ACTIVITY =
Scan the data. Collect each line that contains the word "Toggle".

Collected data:

:::::

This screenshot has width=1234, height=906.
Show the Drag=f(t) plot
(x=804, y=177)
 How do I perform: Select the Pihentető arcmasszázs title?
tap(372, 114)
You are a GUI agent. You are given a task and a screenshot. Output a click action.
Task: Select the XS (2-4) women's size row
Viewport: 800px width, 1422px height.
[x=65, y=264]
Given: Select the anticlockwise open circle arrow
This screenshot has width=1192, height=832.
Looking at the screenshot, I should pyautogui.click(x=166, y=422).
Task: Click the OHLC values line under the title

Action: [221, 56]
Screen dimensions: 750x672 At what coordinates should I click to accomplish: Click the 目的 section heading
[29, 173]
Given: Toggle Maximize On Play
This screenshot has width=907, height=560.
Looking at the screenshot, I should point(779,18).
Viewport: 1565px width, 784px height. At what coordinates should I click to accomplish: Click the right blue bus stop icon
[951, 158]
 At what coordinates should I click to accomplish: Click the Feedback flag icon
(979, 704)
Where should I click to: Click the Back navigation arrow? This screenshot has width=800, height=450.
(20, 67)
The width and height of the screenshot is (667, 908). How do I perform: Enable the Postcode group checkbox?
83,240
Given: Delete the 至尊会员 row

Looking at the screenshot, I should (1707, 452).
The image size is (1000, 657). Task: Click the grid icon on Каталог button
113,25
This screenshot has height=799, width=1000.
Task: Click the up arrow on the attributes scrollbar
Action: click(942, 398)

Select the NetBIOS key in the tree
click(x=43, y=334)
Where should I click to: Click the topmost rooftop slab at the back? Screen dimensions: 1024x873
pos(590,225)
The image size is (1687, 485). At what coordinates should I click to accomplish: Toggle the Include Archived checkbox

:::::

YOUR SOLUTION =
Given: Toggle Maximize On Play
The image size is (1687, 485). At what coordinates should I click to accomplish: Toggle the Include Archived checkbox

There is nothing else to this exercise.